As the world proceeds towards a future that seems uncertain yet promising, several countries unwittingly choose to turn inwards, ignoring international relations in the bid. The approach is not only selfish, and inconsiderate, but keeping globalisation's pace today, it is common sense that a country's inclination can set a precedent to the place it occupies in the current world order.
In the last few days, two disturbing events have brought to light the scale at which foreign countries fail to deliver justice. The closest to home is the death sentence awarded to former Indian Navy man Kulbhushan Jadhav, by a military court in Pakistan. In what is seen as a definite strain in bilateral ties, India has declared the sentence as “premeditated murder”. External Affairs Minister Sushma Swaraj has asserted that India will go “out of way” to ensure justice to Jhadav, warning Pak of severe consequences. “I would caution Pakistan government to consider the consequences for our bilateral relationship if they proceed on this matter. There is no evidence of wrongdoing by Jadhav. If anything, he is the victim of a plan that seeks to cast aspersions on India to deflect international attention from Pakistan's well-known record of sponsoring and supporting terrorism,” she said.
Jadhav was arrested on March 3, 2017, in what Islamabad calls a counter-intelligence operation in Balochistan's Mashkel. Following the arrest, Islamabad released a video showing Jadhav purportedly admitting his involvement in spying. Pak claimed that he was holding an alias as Hussein Mubarak Patel, and despite India's 13 notes verbale for consular access to Jadhav, only sent a letter of assistance in response seeking help from Indian authorities to probe “charges” against him.
It is strongly suspected that the retired personnel was “snatched” by Pakistani agencies last year, from Iran, and his subsequent presence in the country was never credibly explained. India's claims were boosted by the government of Iran which released a statement saying Jadhav who was in their country, was not engaged in any illegal activity. “Senior Pakistani figures have themselves cast doubt about the adequacy of evidence. The claim in the ISPR release that Jadhav was provided with a defending officer during the so-called trial is clearly absurd in the circumstances,” the government said.
Meanwhile, Indian Foreign Secretary S Jaishankar summoned Pakistani High Commissioner Abdul Basit to make India's outrage evident. “If this sentence against an Indian citizen, awarded without observed basic norms of law and justice, is carried out, the government and people of India will regard it as a case of premeditated murder,” he told Basit.
While Jadhav's case unfolds, a “wrongly jailed” British man of Indian-origin won a fresh chance of freedom on April 8. After spending 30 years in prison for a double murder, Krishna Maharaj, might finally be freed as federal appeals judges in the United States conceded there was “compelling” new evidence that he did not commit the crime. The 11th circuit court in Atlanta, Georgia, accepted that the murders of Derrick and Duane Moo Young in a Miami hotel room in 1986, may be the doing of Colombia's Medellin drugs cartel, run by the infamous Pablo Escobar.
In major breakthrough, new testimony by a couple of cartel members raises the prospect that Maharaj “could not have been guilty of the Moo Young murders beyond a reasonable doubt, because if a hit man for the cartel committed the murders, Maharaj did not, the judges wrote. Director of Human Rights Group Reprieve, Clive Stafford Smith who has represented Maharaj pro bono, said, “Its' a good day. If I'm being optimistic, this is a 'home by Christmas' event- but then, they said that about World War I. When I received the legal opinion, I had the totally conflicting feelings of utter elation for Kris and his wife Marita, and then an overwhelming sense of exhaustion at the work that now lies ahead. There are a lot of legal hurdles to jump, but this finally puts light at the end of the tunnel.”

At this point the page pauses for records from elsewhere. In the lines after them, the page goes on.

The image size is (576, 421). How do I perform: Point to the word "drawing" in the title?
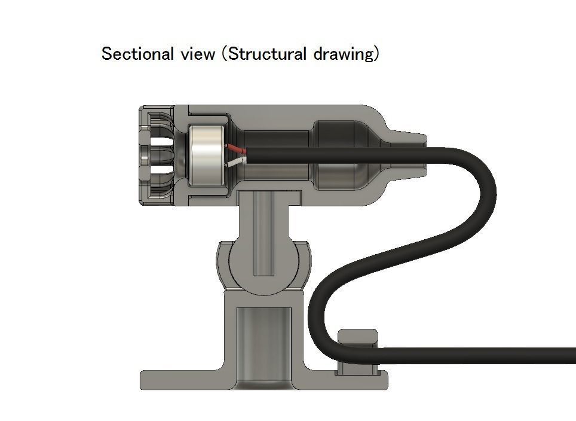(x=342, y=54)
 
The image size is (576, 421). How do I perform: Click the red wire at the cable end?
(x=235, y=149)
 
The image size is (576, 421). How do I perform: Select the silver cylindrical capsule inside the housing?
(x=206, y=156)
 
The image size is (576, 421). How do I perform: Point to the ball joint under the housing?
(x=264, y=263)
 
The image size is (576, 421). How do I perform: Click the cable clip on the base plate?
(x=358, y=353)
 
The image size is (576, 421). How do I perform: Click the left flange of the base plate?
(x=179, y=379)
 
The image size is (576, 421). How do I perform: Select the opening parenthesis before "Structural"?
(x=223, y=54)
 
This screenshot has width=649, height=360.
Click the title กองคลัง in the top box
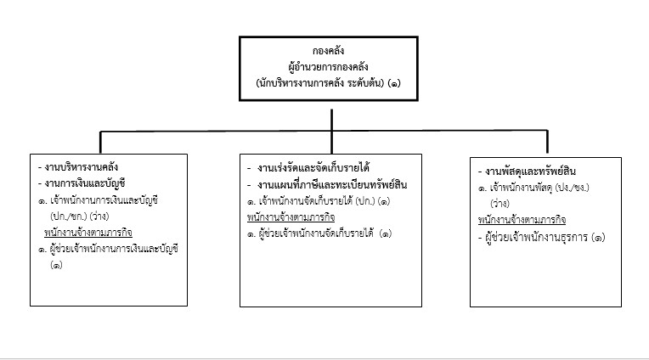[x=328, y=51]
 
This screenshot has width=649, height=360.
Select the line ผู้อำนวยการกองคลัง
[x=328, y=66]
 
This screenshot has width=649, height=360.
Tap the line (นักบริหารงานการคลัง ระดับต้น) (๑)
[x=328, y=82]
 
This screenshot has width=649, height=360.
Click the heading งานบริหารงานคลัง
[x=78, y=167]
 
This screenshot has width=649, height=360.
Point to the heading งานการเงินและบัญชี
[x=82, y=183]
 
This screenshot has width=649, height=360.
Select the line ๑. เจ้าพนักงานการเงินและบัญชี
[x=98, y=200]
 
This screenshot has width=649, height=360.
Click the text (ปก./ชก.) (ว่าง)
[x=80, y=217]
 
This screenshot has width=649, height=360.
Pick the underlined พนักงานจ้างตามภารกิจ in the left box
[x=88, y=233]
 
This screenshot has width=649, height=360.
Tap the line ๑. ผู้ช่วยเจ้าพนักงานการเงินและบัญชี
[x=108, y=249]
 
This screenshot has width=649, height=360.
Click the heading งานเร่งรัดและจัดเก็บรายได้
[x=308, y=168]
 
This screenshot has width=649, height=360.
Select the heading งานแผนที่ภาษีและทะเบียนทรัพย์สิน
[x=327, y=184]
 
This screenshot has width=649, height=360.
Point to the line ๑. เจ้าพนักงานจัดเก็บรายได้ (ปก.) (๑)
[x=319, y=201]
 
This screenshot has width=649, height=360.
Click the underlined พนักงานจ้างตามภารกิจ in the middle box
[x=291, y=217]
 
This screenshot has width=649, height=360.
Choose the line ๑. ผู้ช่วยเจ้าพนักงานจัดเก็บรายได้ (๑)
[x=319, y=233]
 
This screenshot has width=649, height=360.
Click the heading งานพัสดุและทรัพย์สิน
[x=527, y=172]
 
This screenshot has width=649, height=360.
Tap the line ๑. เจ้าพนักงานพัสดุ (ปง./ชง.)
[x=533, y=188]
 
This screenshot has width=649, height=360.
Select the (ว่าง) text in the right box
[x=499, y=204]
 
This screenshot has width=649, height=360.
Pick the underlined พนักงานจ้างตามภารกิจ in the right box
[x=522, y=220]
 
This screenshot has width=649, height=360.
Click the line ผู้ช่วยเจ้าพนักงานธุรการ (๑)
[x=541, y=238]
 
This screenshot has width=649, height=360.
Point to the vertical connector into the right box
[x=547, y=142]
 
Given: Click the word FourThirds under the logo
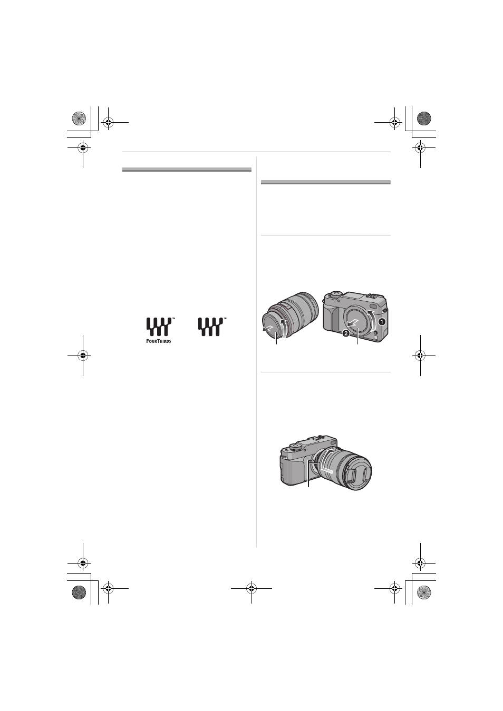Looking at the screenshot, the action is pyautogui.click(x=159, y=341).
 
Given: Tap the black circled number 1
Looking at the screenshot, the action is pyautogui.click(x=381, y=322).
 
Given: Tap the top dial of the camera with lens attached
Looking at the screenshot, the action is pyautogui.click(x=295, y=447).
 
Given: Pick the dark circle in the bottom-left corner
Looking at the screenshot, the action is pyautogui.click(x=79, y=592).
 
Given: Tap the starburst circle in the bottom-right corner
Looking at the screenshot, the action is pyautogui.click(x=424, y=592).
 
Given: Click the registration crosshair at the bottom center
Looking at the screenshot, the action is pyautogui.click(x=252, y=588).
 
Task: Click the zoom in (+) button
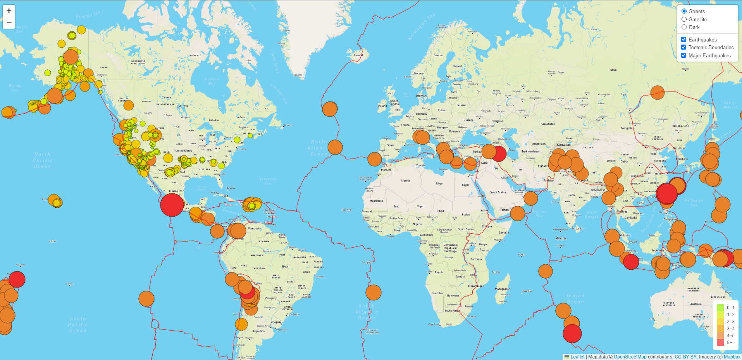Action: (x=9, y=11)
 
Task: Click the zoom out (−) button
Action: (x=9, y=23)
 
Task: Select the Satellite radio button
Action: (x=684, y=19)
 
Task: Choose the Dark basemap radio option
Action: (x=684, y=27)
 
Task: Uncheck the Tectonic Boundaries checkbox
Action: (x=683, y=47)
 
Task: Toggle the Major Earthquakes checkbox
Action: (x=683, y=55)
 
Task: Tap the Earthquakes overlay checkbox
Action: (x=683, y=40)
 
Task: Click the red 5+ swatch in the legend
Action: (x=720, y=343)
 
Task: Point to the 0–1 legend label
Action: (x=730, y=308)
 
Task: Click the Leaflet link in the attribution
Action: (x=577, y=357)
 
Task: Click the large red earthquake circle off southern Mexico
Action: (x=172, y=205)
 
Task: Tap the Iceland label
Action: (x=358, y=55)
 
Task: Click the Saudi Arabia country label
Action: (x=498, y=192)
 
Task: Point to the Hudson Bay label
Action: (x=212, y=81)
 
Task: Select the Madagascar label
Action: (x=502, y=289)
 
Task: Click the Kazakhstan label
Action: (x=547, y=124)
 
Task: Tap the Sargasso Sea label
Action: (x=267, y=181)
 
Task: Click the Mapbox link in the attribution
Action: (x=732, y=357)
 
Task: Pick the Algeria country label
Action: (x=405, y=181)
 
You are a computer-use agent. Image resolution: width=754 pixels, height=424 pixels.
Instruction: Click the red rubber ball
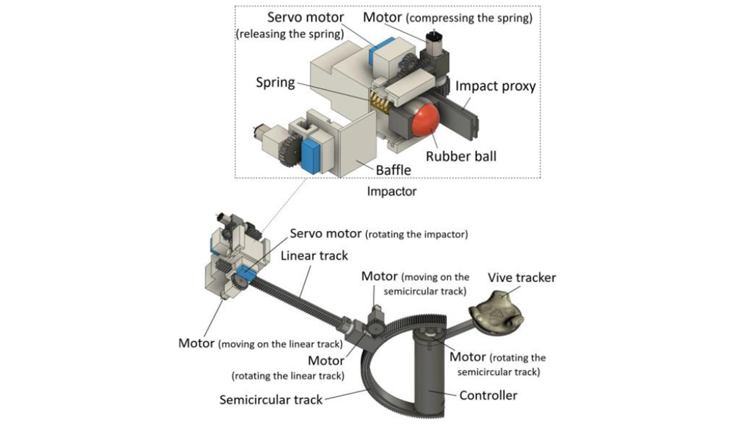(425, 121)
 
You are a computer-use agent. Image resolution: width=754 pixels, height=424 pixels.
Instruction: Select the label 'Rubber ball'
(461, 157)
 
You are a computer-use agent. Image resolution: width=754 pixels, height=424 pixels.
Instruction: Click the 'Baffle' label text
(393, 170)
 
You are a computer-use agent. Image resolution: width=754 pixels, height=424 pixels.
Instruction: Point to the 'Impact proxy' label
(495, 87)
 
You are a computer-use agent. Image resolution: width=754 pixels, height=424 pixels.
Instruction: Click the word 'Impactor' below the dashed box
(392, 191)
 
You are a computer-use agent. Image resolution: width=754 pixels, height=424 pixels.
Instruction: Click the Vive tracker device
(496, 313)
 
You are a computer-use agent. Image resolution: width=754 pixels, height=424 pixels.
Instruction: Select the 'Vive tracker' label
(522, 277)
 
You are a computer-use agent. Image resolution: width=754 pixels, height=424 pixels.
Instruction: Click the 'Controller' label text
(488, 395)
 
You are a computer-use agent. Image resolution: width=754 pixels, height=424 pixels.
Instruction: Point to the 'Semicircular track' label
(271, 400)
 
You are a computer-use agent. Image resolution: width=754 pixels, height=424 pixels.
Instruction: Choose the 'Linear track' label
(314, 256)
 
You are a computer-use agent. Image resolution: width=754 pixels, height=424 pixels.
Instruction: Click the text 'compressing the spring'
(469, 18)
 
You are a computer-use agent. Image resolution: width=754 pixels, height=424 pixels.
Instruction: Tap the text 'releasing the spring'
(290, 34)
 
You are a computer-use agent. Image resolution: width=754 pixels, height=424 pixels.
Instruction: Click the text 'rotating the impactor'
(416, 234)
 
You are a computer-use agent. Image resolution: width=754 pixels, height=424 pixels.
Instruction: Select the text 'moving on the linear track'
(280, 344)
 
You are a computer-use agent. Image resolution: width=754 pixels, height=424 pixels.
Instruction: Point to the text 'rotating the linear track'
(288, 376)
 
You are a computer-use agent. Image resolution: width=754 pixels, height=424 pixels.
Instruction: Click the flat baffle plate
(358, 144)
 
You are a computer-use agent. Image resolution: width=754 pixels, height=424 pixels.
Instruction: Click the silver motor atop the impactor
(434, 41)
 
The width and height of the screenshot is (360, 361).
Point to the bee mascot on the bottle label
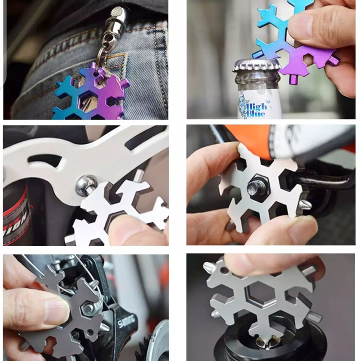pos(242,104)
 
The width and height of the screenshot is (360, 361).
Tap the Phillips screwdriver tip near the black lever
pos(304,204)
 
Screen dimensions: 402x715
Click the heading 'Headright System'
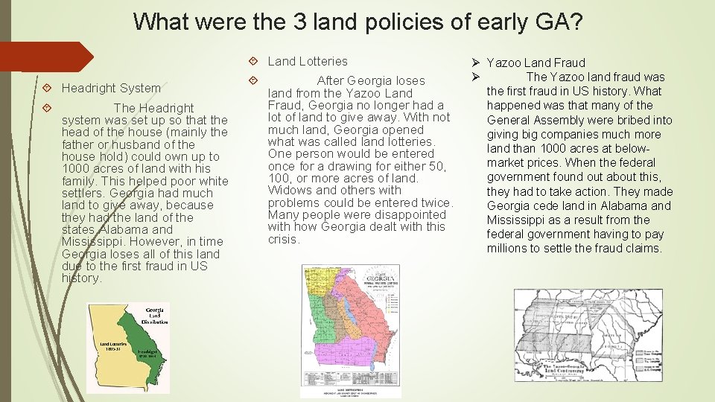pyautogui.click(x=111, y=88)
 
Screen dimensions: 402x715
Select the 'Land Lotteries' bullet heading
pyautogui.click(x=308, y=61)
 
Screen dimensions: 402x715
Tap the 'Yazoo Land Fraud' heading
pyautogui.click(x=536, y=63)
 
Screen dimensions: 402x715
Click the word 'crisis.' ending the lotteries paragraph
pyautogui.click(x=284, y=240)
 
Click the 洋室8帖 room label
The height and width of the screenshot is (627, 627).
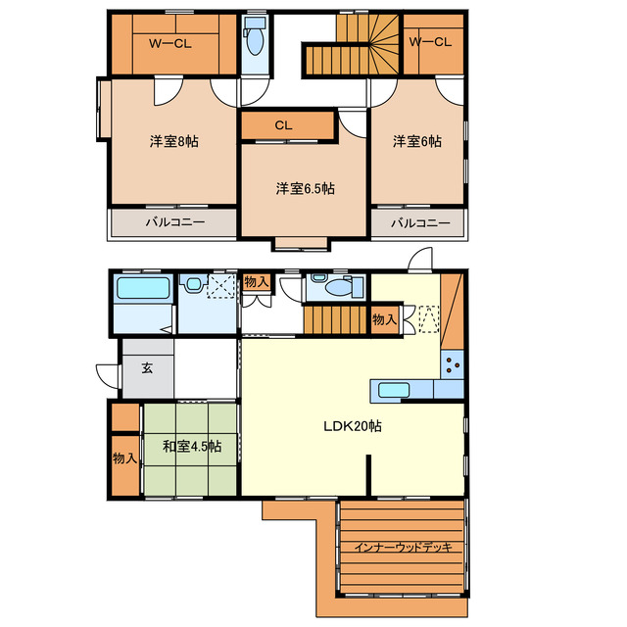[x=174, y=141]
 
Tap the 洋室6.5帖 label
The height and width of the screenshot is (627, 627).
[x=305, y=188]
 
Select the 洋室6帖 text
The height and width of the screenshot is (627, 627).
[x=417, y=141]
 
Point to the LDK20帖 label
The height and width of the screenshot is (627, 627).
[x=353, y=426]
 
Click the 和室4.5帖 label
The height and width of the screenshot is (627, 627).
[x=192, y=447]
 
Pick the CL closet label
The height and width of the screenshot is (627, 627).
[x=283, y=125]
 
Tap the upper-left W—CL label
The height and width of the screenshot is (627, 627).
[x=169, y=43]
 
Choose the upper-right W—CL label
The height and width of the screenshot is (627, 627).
[x=430, y=41]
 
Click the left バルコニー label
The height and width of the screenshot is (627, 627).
[x=175, y=222]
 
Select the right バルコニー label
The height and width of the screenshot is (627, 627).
[x=420, y=222]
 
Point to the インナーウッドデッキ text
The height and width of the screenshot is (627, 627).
[x=403, y=547]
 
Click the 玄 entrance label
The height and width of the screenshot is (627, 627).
[x=147, y=368]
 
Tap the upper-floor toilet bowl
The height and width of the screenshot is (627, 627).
[x=255, y=40]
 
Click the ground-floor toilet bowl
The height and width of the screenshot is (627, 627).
[x=339, y=287]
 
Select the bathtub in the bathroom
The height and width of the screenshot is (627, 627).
[x=143, y=288]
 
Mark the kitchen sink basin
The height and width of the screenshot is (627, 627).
[x=394, y=390]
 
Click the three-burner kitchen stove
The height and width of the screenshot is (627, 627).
[x=453, y=364]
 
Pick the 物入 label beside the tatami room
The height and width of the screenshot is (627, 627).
[x=124, y=458]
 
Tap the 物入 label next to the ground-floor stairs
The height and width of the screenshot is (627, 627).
[x=384, y=319]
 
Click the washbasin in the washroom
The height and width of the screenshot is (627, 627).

The best part of the update is that federal prosecutors could now be forced to hand over previously suppressed evidence that would help Kris' claims of innocence. The murders of the Moo Youngs were portrayed as a grudge-killing by Maharaj. Authorities may not also have to give up secret papers on Jaime Vallejo Meija, an agent for Escobar's cartel, who on the day of the fatal shootings in room 1215 of the Dupont Plaza Hotel, was staying in the room just across the hallway.
Smith said, “When a state judge ordered the feds to provide these documents, they ignored him. They'll have a hard time ignoring a federal judge.”
A former millionaire race horse owner from Peckham, south London, Maharaj was originally sentenced to the electric chair. After 15 years on the death row in Florida, he was re-sentenced and sentenced for life. At the age of 30, Maharaj suffers from serious illnesses, including infection with a flesh-eating bug.